Writer: Joshua Williamson
Artist: Carmine Di Giandomenico
It’s amazing what some perspective can do. During the course of this debut issue of Flash, Barry Allen narrates the fact that he remembers the returned Wally West. This little bit of info allows the reader to feel like this Barry is “our” Barry, the Barry that was part of the DC Universe pre-New 52 and even the Flash of the Bronze and Silver ages. This one turn of narration makes Barry feel like he “matters,” that he is not simply an echo of marketing whims, and all of this makes this debut issue of The Flash really darn enjoyable.
But this issue is not only enjoyable for old school fans. It is accessible to new fans drawn in from TV as well, as Barry and his supporting cast are elegant in their simplicity. Barry acts like Barry, and Iris and the African American version of Wally West act in a manner that is narratively pleasant and wonderfully familiar.
But this premiere issue plays more than the hits as it also introduces a police pal of Barry Allen’s named August Heart who has been seamlessly integrated into the Flash legend. Through Williamson’s skillful script, fans will get to witness the bond between Barry and this new cop character. Williamson makes the reader care as much for this new character as they well for the recently returned familiar characters of Flash lore.
It seems like The Flash will be the place to go for more and more Rebirth revelations, and this is a good thing because the creative team seems to be creating something special here. There is also some great character work done with the Flash as there is a heart-stopping sequence where Barry must deal with saving the victims of an apartment fire while his newly introduced friend August is in mortal danger. It’s amazing how Williamson just introduced August Heart, yet the reader will be begging Barry to hurry up and save this new addition to the world of the Speed Force.
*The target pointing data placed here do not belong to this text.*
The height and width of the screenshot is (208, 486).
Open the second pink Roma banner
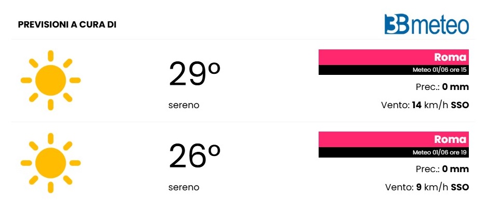click(393, 139)
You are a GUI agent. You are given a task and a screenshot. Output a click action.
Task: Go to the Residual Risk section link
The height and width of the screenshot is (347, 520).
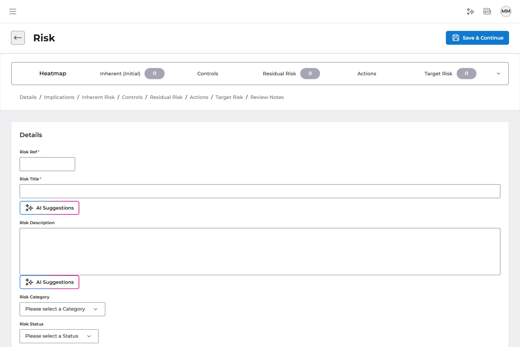166,97

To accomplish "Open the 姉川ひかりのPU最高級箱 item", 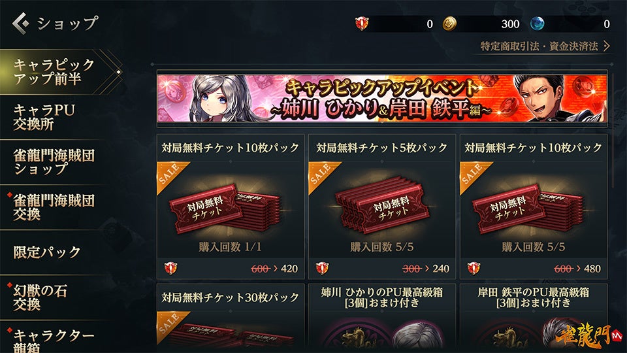I will [x=382, y=318].
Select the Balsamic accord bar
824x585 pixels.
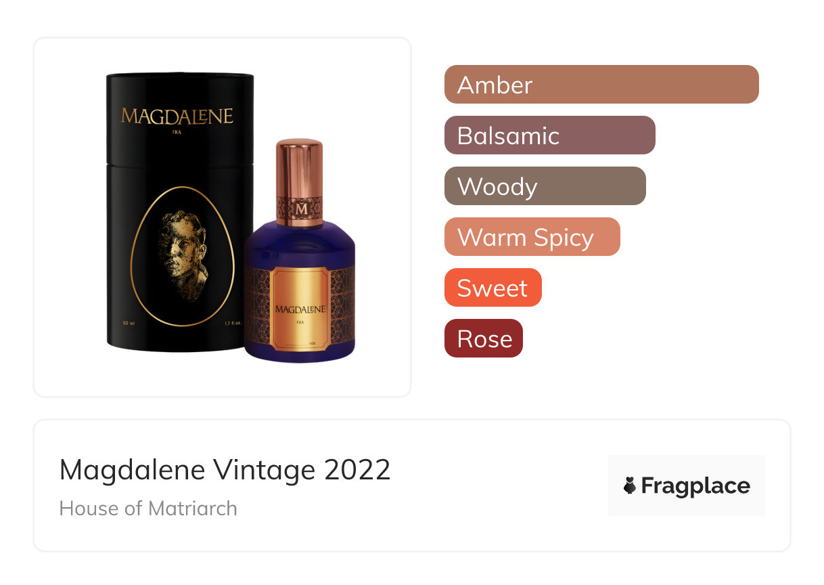pos(550,135)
Carmine Di Giandomenico does it all this ish as he handles the quiet scenes between Barry, Iris and Wally with the same visual fluidity as he does the action scenes. You guys, we may have finally entered a new age of greatness for Barry Allen and the Flash, one that could stand side by side with Mark Waid and Geoff Johns’ runs. Let’s hope things keep moving forward at such a pleasantly brisk pace.